DATASET: Begin

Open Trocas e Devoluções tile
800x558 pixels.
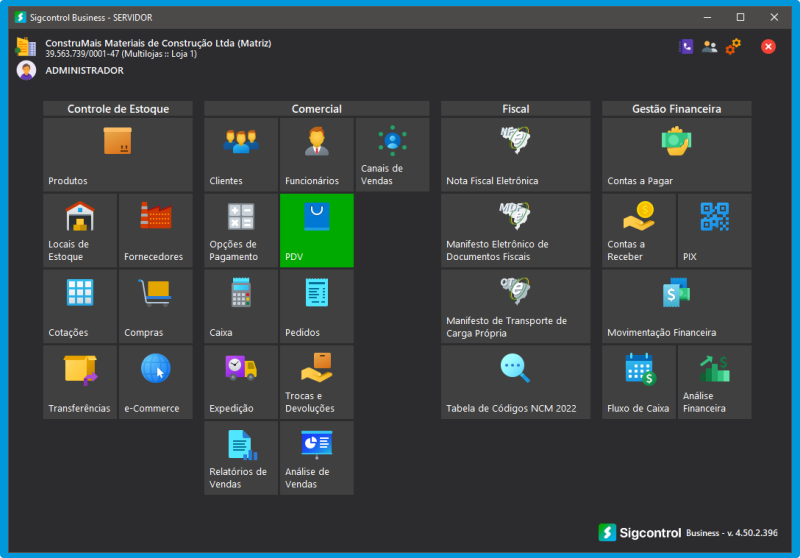[316, 382]
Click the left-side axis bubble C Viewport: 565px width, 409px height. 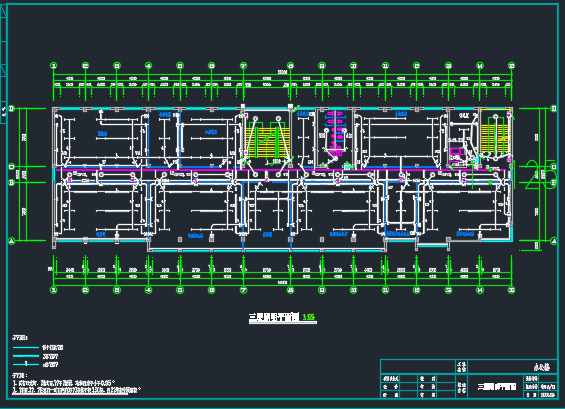pos(11,166)
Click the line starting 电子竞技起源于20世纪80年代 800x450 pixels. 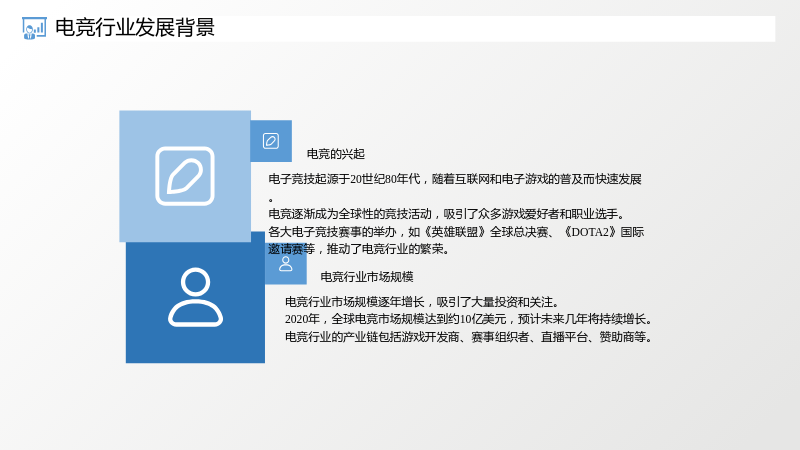coord(455,179)
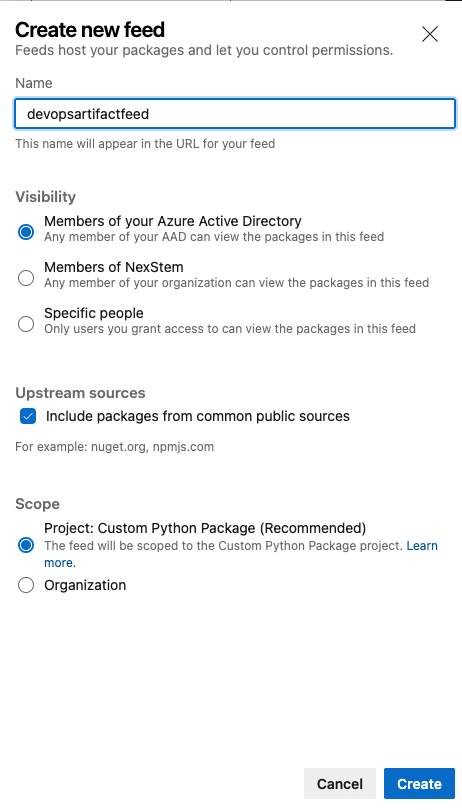
Task: Click the 'Only users you grant access' description
Action: pyautogui.click(x=229, y=329)
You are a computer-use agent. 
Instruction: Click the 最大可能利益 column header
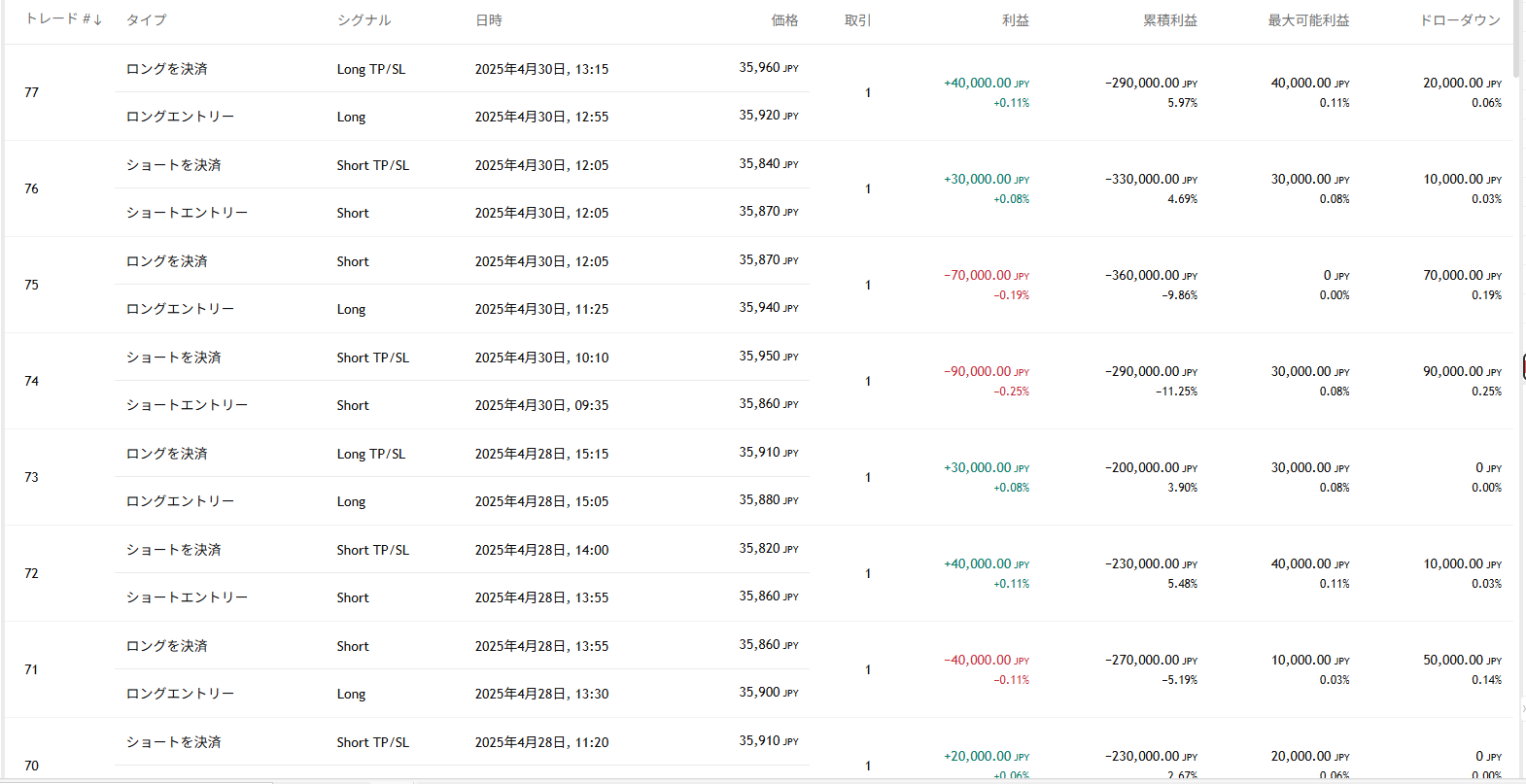tap(1307, 20)
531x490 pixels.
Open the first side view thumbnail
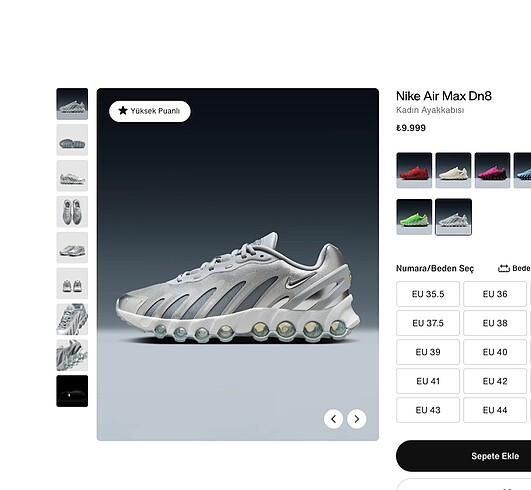coord(72,104)
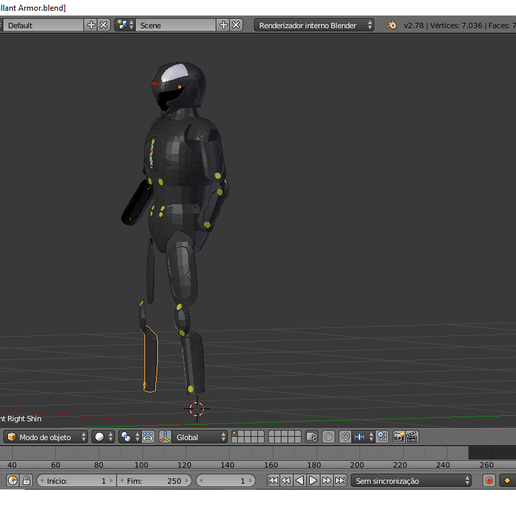Image resolution: width=516 pixels, height=516 pixels.
Task: Toggle manipulate center points button
Action: (x=148, y=437)
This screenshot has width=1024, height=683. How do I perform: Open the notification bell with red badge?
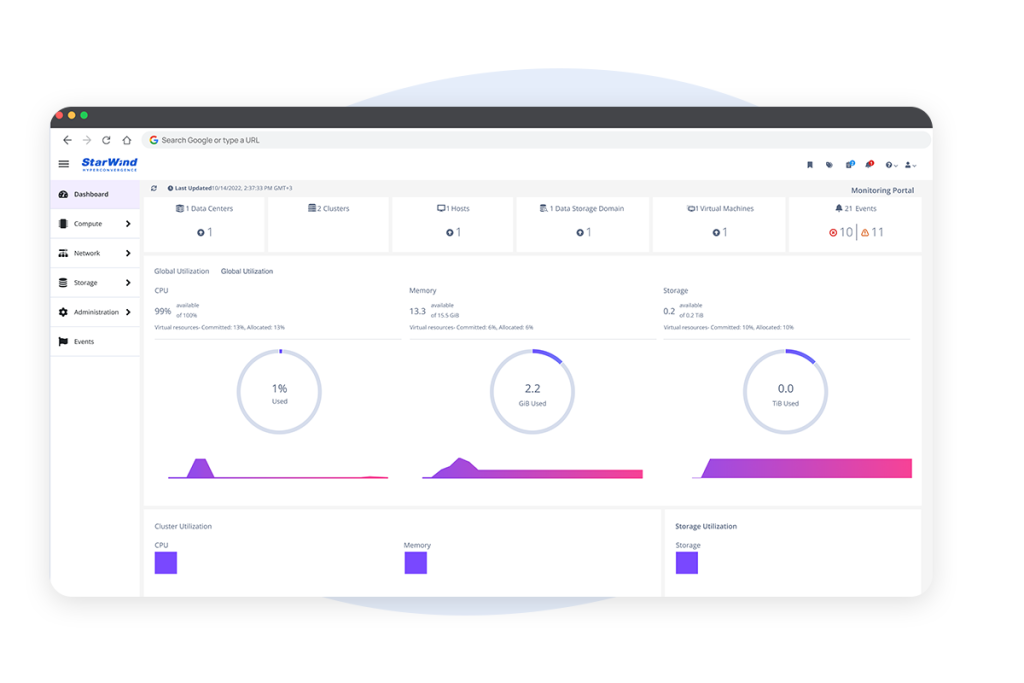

DATASET: End

■ **ASSIGNMENT**:
Only the lines from the one holding "Instruction: Click the 最大可能利益 column header" through the end of the records belong in the answer, copied exactly and without pictures.

■ **WRITTEN ANSWER**:
Instruction: Click the 最大可能利益 column header
tap(1307, 20)
531x490 pixels.
Open the first side view thumbnail
coord(72,104)
Image resolution: width=516 pixels, height=516 pixels.
Task: Toggle manipulate center points button
Action: (x=148, y=437)
This screenshot has width=1024, height=683. How do I perform: Open the notification bell with red badge?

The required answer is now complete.